- INPUT MATERIAL:
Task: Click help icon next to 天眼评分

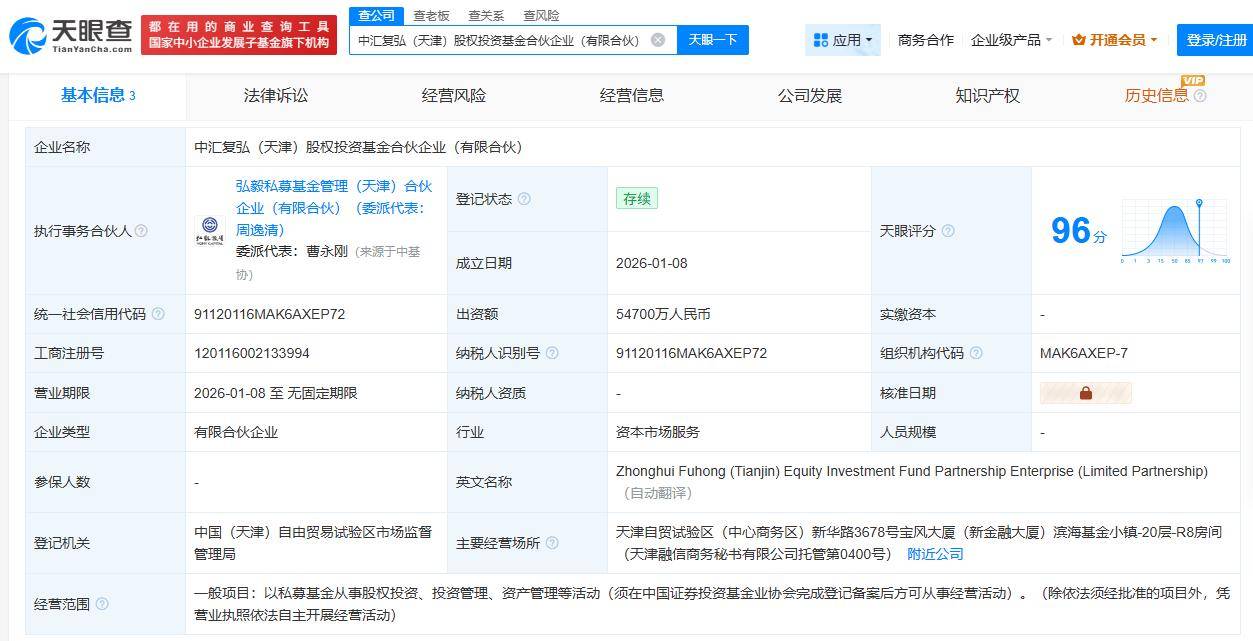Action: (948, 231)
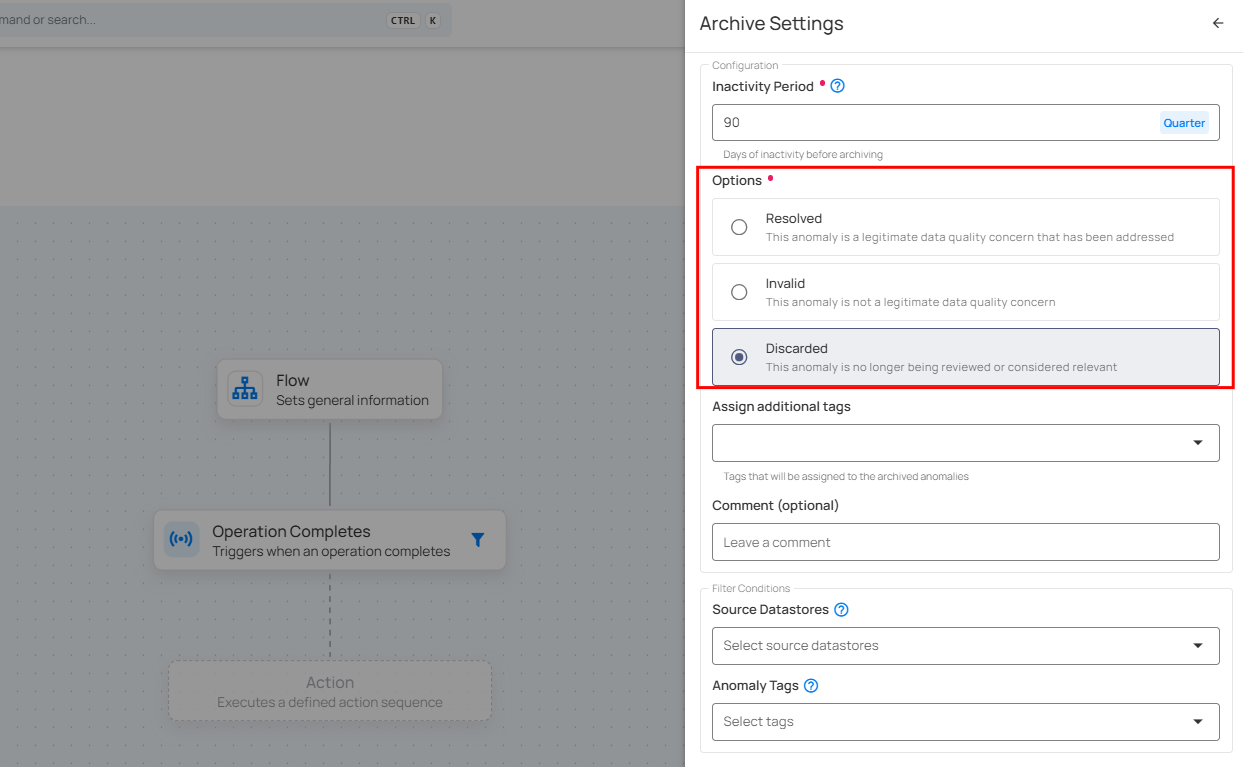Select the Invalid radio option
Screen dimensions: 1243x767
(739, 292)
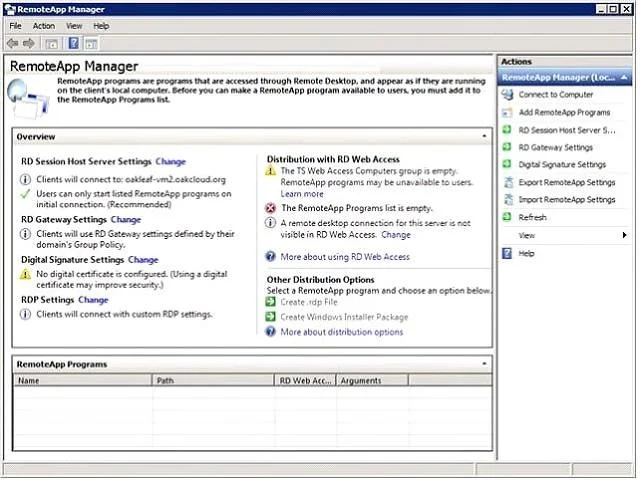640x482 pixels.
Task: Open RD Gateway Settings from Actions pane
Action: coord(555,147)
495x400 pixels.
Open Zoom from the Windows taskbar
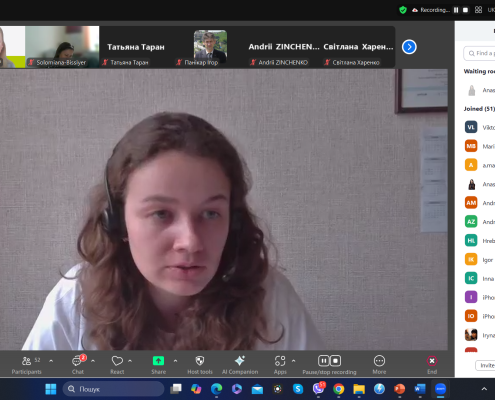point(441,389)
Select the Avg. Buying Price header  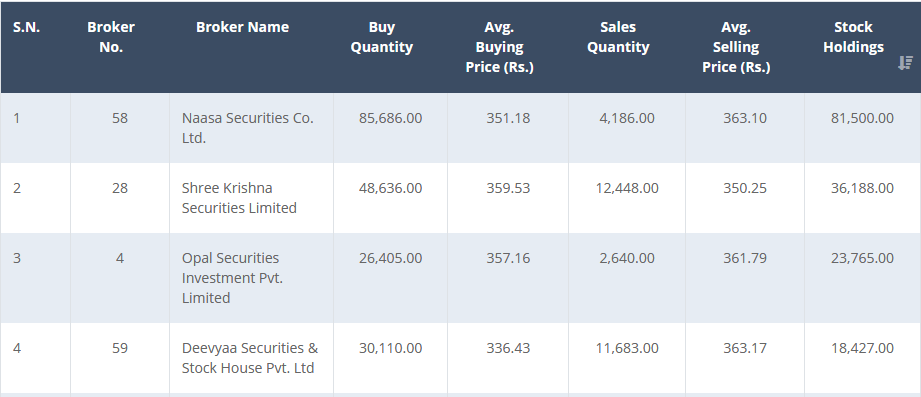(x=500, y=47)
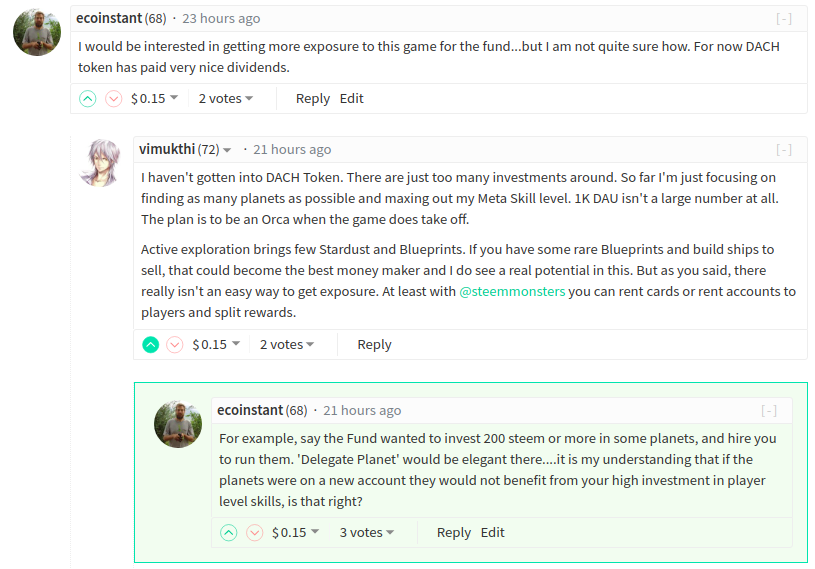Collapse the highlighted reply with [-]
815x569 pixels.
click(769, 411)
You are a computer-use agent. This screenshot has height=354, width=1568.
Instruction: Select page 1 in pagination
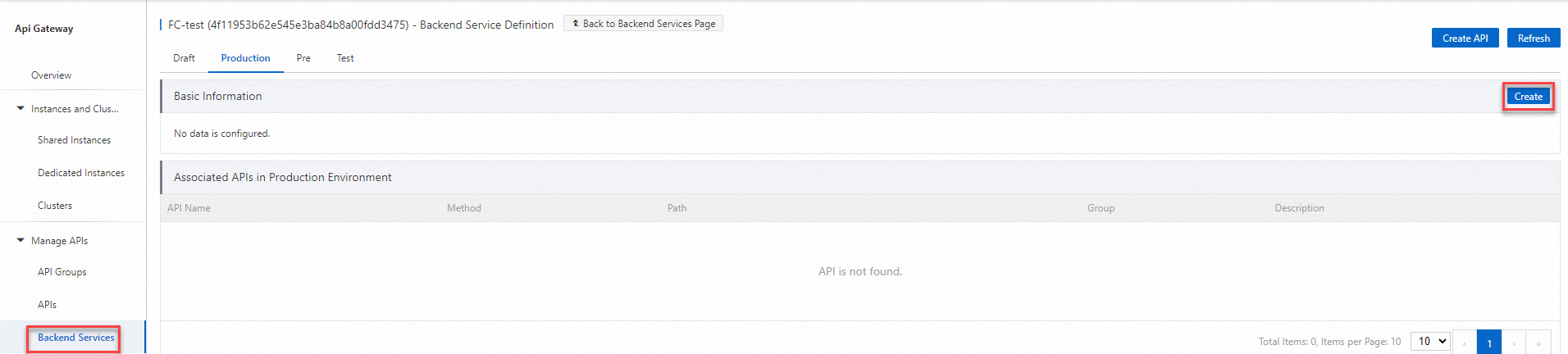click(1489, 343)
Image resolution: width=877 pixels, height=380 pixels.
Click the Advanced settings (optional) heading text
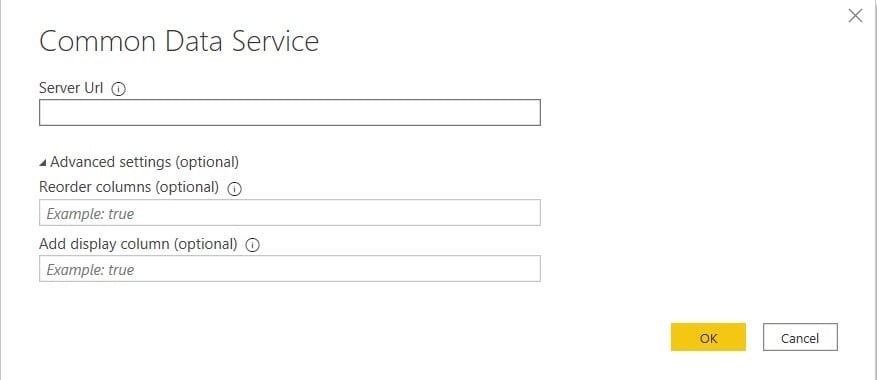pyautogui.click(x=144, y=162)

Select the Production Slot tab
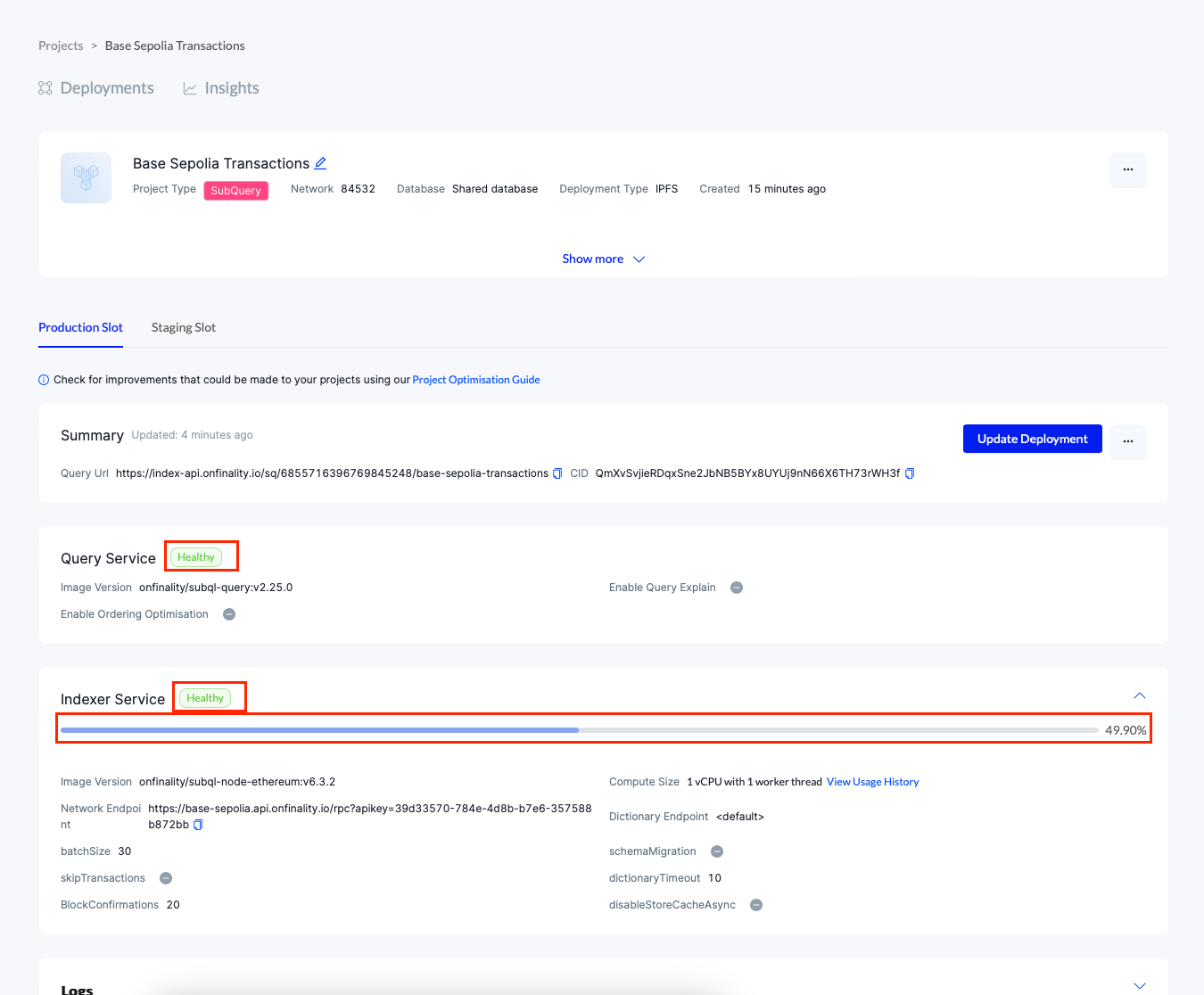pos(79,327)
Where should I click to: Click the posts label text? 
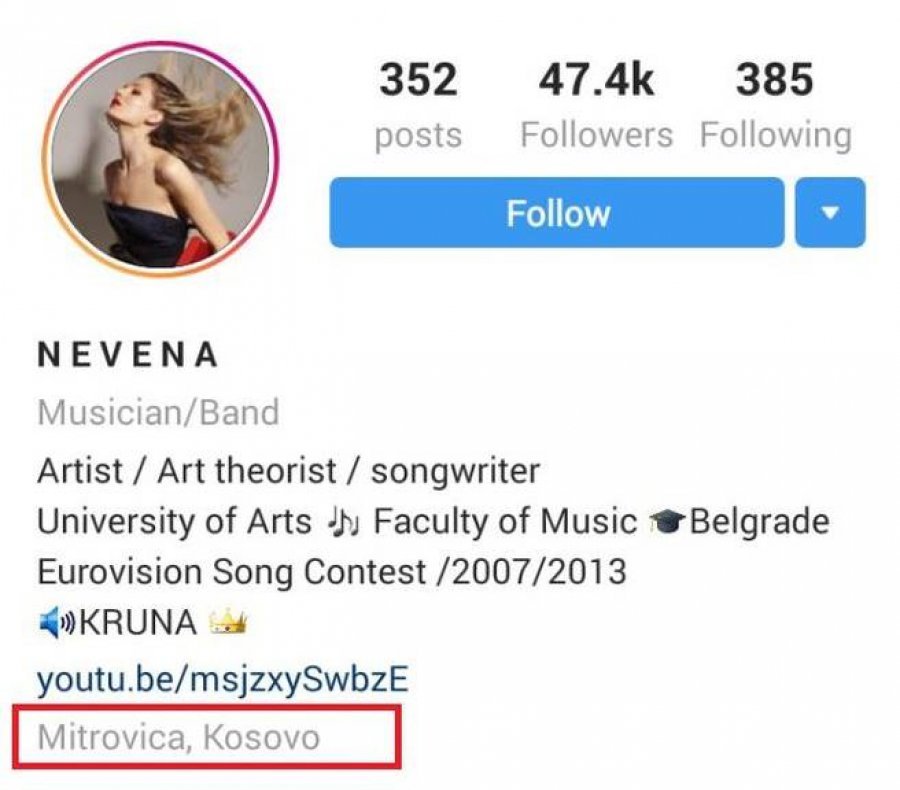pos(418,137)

- PROBLEM DETAILS:
Copy exactly, and only, the lines running from the one containing "Where should I" through the final line of the data, and omit the pictures.

- RESULT OF THIS TASK:
Where should I click to: Click the posts label text? 
pos(418,137)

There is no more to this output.